→ **Instructions to follow**
Could you rewrite the rows below, replacing every "Instruction" with "Goal" and leaving everything else as it is?

################

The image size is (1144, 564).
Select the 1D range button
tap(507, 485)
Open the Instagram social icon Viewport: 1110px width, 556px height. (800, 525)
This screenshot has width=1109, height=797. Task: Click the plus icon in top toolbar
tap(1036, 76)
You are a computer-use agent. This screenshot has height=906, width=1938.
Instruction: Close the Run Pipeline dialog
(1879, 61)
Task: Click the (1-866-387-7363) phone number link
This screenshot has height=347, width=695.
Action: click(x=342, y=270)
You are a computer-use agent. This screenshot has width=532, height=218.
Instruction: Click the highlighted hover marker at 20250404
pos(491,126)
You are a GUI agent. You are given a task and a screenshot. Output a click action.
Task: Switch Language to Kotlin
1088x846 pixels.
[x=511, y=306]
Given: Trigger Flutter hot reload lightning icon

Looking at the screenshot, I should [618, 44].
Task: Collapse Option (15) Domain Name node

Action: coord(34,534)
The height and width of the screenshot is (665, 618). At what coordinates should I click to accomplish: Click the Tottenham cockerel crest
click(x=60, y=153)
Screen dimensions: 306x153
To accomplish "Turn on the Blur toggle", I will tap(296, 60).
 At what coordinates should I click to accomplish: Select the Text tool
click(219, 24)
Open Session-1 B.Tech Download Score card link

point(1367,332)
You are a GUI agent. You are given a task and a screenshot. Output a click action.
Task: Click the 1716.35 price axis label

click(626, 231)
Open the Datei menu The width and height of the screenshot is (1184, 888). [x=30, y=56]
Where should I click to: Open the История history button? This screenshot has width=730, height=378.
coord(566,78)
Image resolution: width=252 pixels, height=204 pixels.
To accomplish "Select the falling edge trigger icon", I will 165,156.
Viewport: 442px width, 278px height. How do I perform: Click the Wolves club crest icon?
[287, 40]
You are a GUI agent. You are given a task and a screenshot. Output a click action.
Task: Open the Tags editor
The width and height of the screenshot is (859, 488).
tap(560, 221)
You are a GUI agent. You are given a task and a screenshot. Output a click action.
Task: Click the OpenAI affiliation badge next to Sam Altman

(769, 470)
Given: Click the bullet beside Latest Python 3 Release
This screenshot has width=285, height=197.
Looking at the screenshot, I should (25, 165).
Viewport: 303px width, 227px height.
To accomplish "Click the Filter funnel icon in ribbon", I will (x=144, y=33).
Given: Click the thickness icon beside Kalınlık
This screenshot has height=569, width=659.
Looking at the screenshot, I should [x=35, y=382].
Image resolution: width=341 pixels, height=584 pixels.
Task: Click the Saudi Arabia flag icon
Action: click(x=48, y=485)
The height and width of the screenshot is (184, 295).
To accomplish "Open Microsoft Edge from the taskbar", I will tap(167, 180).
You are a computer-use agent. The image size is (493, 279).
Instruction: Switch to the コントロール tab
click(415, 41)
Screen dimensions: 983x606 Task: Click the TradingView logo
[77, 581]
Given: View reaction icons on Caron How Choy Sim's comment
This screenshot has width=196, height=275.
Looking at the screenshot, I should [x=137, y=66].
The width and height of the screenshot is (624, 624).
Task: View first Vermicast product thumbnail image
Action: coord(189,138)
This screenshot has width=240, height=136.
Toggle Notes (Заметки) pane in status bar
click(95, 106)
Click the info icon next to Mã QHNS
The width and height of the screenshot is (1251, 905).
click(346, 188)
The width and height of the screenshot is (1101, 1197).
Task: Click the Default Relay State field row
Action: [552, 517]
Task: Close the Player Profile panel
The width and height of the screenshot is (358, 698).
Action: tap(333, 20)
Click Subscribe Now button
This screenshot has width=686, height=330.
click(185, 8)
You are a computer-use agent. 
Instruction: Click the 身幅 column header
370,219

################

→ **Response to the task**
The image size is (1144, 564).
Select the 1D range button
tap(507, 485)
Open the Instagram social icon Viewport: 1110px width, 556px height. (800, 525)
This screenshot has width=1109, height=797. Task: Click the plus icon in top toolbar
tap(1036, 76)
You are a computer-use agent. This screenshot has height=906, width=1938.
Goal: Close the Run Pipeline dialog
(1879, 61)
Task: Click the (1-866-387-7363) phone number link
This screenshot has height=347, width=695.
Action: click(x=342, y=270)
You are a computer-use agent. This screenshot has width=532, height=218.
Goal: Click the highlighted hover marker at 20250404
pos(491,126)
You are a GUI agent. You are given a task and a screenshot. Output a click action.
Task: Switch Language to Kotlin
1088x846 pixels.
[x=511, y=306]
Given: Trigger Flutter hot reload lightning icon

Looking at the screenshot, I should [618, 44].
Task: Collapse Option (15) Domain Name node

Action: coord(34,534)
The height and width of the screenshot is (665, 618). At what coordinates should I click to accomplish: Click the Tottenham cockerel crest
click(x=60, y=153)
Screen dimensions: 306x153
To accomplish "Turn on the Blur toggle", I will tap(296, 60).
 At what coordinates should I click to accomplish: Select the Text tool
click(219, 24)
Open Session-1 B.Tech Download Score card link

point(1367,332)
You are a GUI agent. You are given a task and a screenshot. Output a click action.
Task: Click the 1716.35 price axis label

click(626, 231)
Open the Datei menu The width and height of the screenshot is (1184, 888). [x=30, y=56]
Where should I click to: Open the История history button? This screenshot has width=730, height=378.
coord(566,78)
Image resolution: width=252 pixels, height=204 pixels.
To accomplish "Select the falling edge trigger icon", I will 165,156.
Viewport: 442px width, 278px height. How do I perform: Click the Wolves club crest icon?
[287, 40]
You are a GUI agent. You are given a task and a screenshot. Output a click action.
Task: Open the Tags editor
The width and height of the screenshot is (859, 488).
tap(560, 221)
You are a GUI agent. You are given a task and a screenshot. Output a click action.
Task: Click the OpenAI affiliation badge next to Sam Altman

(769, 470)
Given: Click the bullet beside Latest Python 3 Release
This screenshot has width=285, height=197.
Looking at the screenshot, I should (25, 165).
Viewport: 303px width, 227px height.
To accomplish "Click the Filter funnel icon in ribbon", I will (x=144, y=33).
Given: Click the thickness icon beside Kalınlık
This screenshot has height=569, width=659.
Looking at the screenshot, I should [x=35, y=382].
Image resolution: width=341 pixels, height=584 pixels.
Task: Click the Saudi Arabia flag icon
Action: click(x=48, y=485)
The height and width of the screenshot is (184, 295).
To accomplish "Open Microsoft Edge from the taskbar", I will tap(167, 180).
You are a computer-use agent. The image size is (493, 279).
Goal: Switch to the コントロール tab
click(415, 41)
Screen dimensions: 983x606 Task: Click the TradingView logo
[77, 581]
Given: View reaction icons on Caron How Choy Sim's comment
This screenshot has width=196, height=275.
Looking at the screenshot, I should [x=137, y=66].
The width and height of the screenshot is (624, 624).
Task: View first Vermicast product thumbnail image
Action: coord(189,138)
This screenshot has width=240, height=136.
Toggle Notes (Заметки) pane in status bar
click(95, 106)
Click the info icon next to Mã QHNS
The width and height of the screenshot is (1251, 905).
click(346, 188)
The width and height of the screenshot is (1101, 1197).
Task: Click the Default Relay State field row
Action: [552, 517]
Task: Close the Player Profile panel
The width and height of the screenshot is (358, 698).
Action: tap(333, 20)
Click Subscribe Now button
This screenshot has width=686, height=330.
click(185, 8)
You are a computer-use agent. 
Goal: Click the 身幅 column header
370,219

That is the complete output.